Review by Ian Keogh
Alan Moore and Alan Davis’ run on Captain Britain, confusingly also collected as Captain Britain before revised editions, was a hard act to follow. Produced in the early 1980s it charted the incredibly rapid creative growth of both writer and artist, and was a landmark reconfiguration of a previously poor concept. This collaboration between Davis and Jamie Delano doesn’t quite match it. It’s more standard superhero comics without the big picture of the previous work, recycling much of what had already been provided, and with one exception lacking the emotional despair. It’s still very good, however,good enough to win an Eagle award, and among the recycling there are some original ideas and creations.
What first strikes the eye is Davis’ impressive character designs. The Crazy Gang had been bit players in the previous stories, but here, in one of several episodes Davis himself writes, they really flourish as their mutated Alice in Wonderland identities are brought to life. The massive Gatecrasher (see sample page), head of the Technet is magnificently designed in a manner that immediately defines her personality, and the Cherubim are barely used, yet the way they’re constructed suggests a level of application usually applied to characters due a series. Mike Collins did write and draw them in their own feature, absent here, but presented along with the remainder of this content in Captain Britain: End Game. Other than individual illustrations, this would also be the last time Davis inked his own pencils, and while very well served later by Paul Neary and Mark Farmer (and sometimes here by his brother, Noel) the art has a looseness to it that would gradually disappear. He was already a superb communicator.

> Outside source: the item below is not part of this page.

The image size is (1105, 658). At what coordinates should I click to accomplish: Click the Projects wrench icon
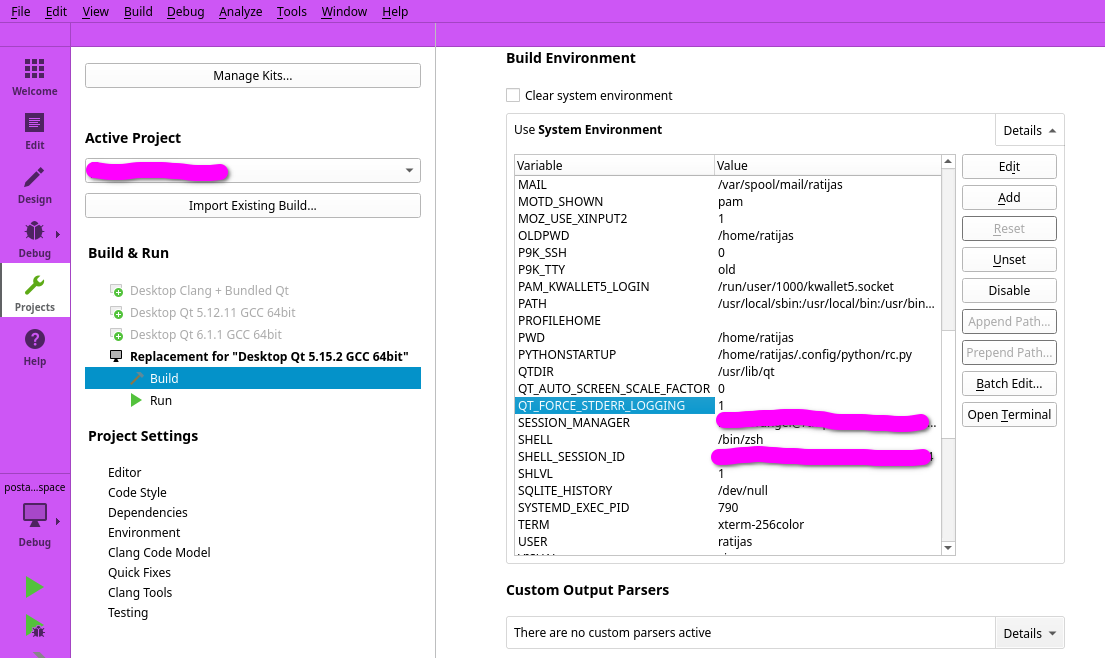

An interesting aspect of the writing in hindsight is that right at the start of his career Jamie Delano captures the tone of Captain Britain so well, mixing whimsy, light comedy and action superheroics in a manner that he’d never attempt again. He’s better known for exploring the darker aspects of life, and while some ethical issues manifest here, they’re largely in passing. The one chapter pointing the way to Delano’s later work concerns exploitation in Africa and provides a more interesting new personality for an old character. The biggest transformation in the book is that of Meggan, a design Davis obviously liked as she was revived from what was essentially a cameo appearance, and by the end of the book she’s become an equal part of the story, and would progress with Captain Britain to Excalibur. Betsy Braddock is also well developed by Delano, from someone with little purpose into a strong character involved in the book’s most harrowing sequence, and its most tragic, setting the scene for her later career as Psylocke. However, while Delano’s good at setting up mystery and perpetuating it, the conclusions can be perfunctory.
The stories Davis writes himself are all good barring a few early problems with unconvincing dialogue, but the collection’s final tale ‘Auld Lang Syne’ is among the best. It has a complex structure and many strands, but works perfectly as adventure, surprise, sentimentality and closure. Davis’ early artistic progress was rapid and his writing talents developed even quicker. It’s all the more remarkable for having been completed from start to finished art in two weeks, including inking by Farmer.
So, not quite as good as the work it followed, but well drawn, well written and thoroughly entertaining. Davis and Delano’s work has been gathered with much more into the oversize hardback Captain Britain Omnibus.